Welcome to Spill the Milk, where we ask some of the UK's most famous mums and dads to reveal all about the wonderful world of parenting.
We caught up with mumfluencer and bestselling author, Louise Pentland, who opens up about loneliness during motherhood and how divorce was necessary to help her find a happy family life.
As far back as I can remember, I’ve always wanted to be a mum
I was a kid that had baby dolls and all the accessories. I used to have this really amazing wooden cot that turned into a highchair — I don't know if any other 80s kids remember that. But I had lots of the dolls you could feed, I had nappies for them, I just I loved it. So as soon as I reached adulthood in my early 20s I was already thinking about it and I had Darcy when I was 25. I love being a mummy.
Motherhood has been so joyful, but I was also surprised at how lonely it can be
When I was little I role played taking the baby out in the pram and feeding the baby, but I didn't roleplay being really, really bloody lonely — that would’ve been a really weird, dark game for a six-year-old to play, wouldn’t it? When I had Darcy all of my friends weren't having children at that age so I was on my own a lot. Then when I had Pearl, six years later, lots of my friends had and it makes the world of difference having a mum community. I remember feeling a bit cringy about it when I had Darcy, I was like ‘no, I don't want to go to baby groups, I don't need mum friends’, but then when I got them I was like ‘oh right, yeah I get it, they weren’t wrong’. And my family set up isn’t how I envisaged, like I didn’t play the divorced single mum as a kid either. But sometimes you have to make those hard choices, like divorce, to come to a really beautiful, happy life. I’m so glad I met Liam, he’s the dad I always dreamed my children would have.
Those moments of self-doubt are what I find challenging as a mum
You think ‘am I doing the right thing? Is this the right choice?’ and of course, being in a blended family has its challenges as well, so it's navigating all of those. I have to say, I always thought that babyhood would be the hardest bit, and still that first year I think is the hardest part of parenthood, but as Darcy gets older, I'm noticing that the emphasis more is on emotional parenting rather than physical. She can do all the physical things herself, feed herself, wash herself, but your parenting shifts and it becomes more of a challenge emotionally than it does physically, which I was surprised by.
Whenever my friends fall pregnant I always tell them to get these two things
The first one is a Doona buggy. It's a car seat that turns into a buggy without you having to faff around with a chassis and clipping something in and clipping something out, the whole body folds down into a car seat that you click into your car and it is the best thing ever. Then a really small item for mums that are bottle feeding, are these little plastic containers which are divided into three or four and you measure out the milk powder into those, so when you're out and about you have your distilled water or your boiled water cooled down in the bottle ready and then you just added that perfect amount of powder.
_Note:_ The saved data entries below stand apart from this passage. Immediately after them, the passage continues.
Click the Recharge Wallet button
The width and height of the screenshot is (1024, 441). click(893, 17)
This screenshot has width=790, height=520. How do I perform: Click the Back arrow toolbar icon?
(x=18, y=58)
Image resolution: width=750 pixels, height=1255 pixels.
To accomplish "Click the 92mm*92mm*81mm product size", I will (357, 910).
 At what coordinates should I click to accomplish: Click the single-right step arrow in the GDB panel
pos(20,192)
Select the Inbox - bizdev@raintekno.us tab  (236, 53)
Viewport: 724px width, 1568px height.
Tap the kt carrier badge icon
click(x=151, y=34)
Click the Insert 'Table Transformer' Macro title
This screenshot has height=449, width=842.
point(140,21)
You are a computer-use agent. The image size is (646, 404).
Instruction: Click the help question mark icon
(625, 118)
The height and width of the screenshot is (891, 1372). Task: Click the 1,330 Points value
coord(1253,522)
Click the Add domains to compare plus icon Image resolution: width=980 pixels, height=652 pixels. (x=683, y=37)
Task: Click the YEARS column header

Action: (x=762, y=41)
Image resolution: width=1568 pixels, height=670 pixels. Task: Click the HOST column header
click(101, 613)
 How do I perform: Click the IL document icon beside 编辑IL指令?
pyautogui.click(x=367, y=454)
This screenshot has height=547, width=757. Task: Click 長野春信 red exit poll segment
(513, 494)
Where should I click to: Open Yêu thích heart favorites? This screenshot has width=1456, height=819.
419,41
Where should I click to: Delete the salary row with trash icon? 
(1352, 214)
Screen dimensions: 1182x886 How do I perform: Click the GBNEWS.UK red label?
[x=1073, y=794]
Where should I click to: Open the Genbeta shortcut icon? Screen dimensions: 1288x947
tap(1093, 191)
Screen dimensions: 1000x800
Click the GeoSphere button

It just makes feeding on the go so easy.
doona.shop
The Doona car seat transforms into a buggy within seconds and is suitable from birth up until your little one weighs 13kg.
Small and compact so it can easily fit into your changing bag, the MAM milk powder dispenser has three chambers that hold up to 40 g of powder for three bottle servings. It makes feeding on the go super easy and mess free.
My dad taught me how valuable it is to validate your children's emotions
It’s the importance of validating your children when they're talking to you, listening to them and being present and paying attention to their communication, because not all communication for children is just them coming up and telling you something. And just generally being really aware of everything about them.
Since becoming a mum I’m a lot more time efficient
The things I can get done in an hour is amazing, when before I had children I'd wasted a week fannying around doing and now I'm like, yep I can get that done straightaway, thanks a lot, bye! But also you never have time to do anything, so you actually don’t get anything done.
Would you rather…
Stand on a piece of Lego barefoot or be pooped on by your baby?
I'm going to go for pooped on by the baby because you can wipe it off. But if it's with clothes, I'm going to go for Lego because poop on clothes is gross.
Never drink wine again or never drink coffee again?
Never drink coffee again because I don't really drink coffee.
Clean glitter out of the carpet or felt tip pen off the walls?
Felt tip pens off the walls because I would welcome glitter in the carpet, I love glitter.
Be able to go to the toilet in peace forever or have undisturbed sleep for a year?
Undisturbed sleep for a year, I wouldn’t mind if you wanted to come in while I was having a wee.
Experience your kids temper tantrums in a busy library or an aeroplane?
Busy library for sure. Aeroplanes are very small.
Watch your child's favourite cartoon every day for a month or never watch Netflix again?
Every day for a month.
Your partner say ‘I love you every day’, or never say it, but got up every time your child woke up in the night?
I'm so lucky because Liam says he loves me every day and he will do most of the get ups because the deal was I was pregnant and gave birth, so he does the getups. I'll pick getups because sleep is more important to me.
Louise’s new book Time After Time is available to buy now.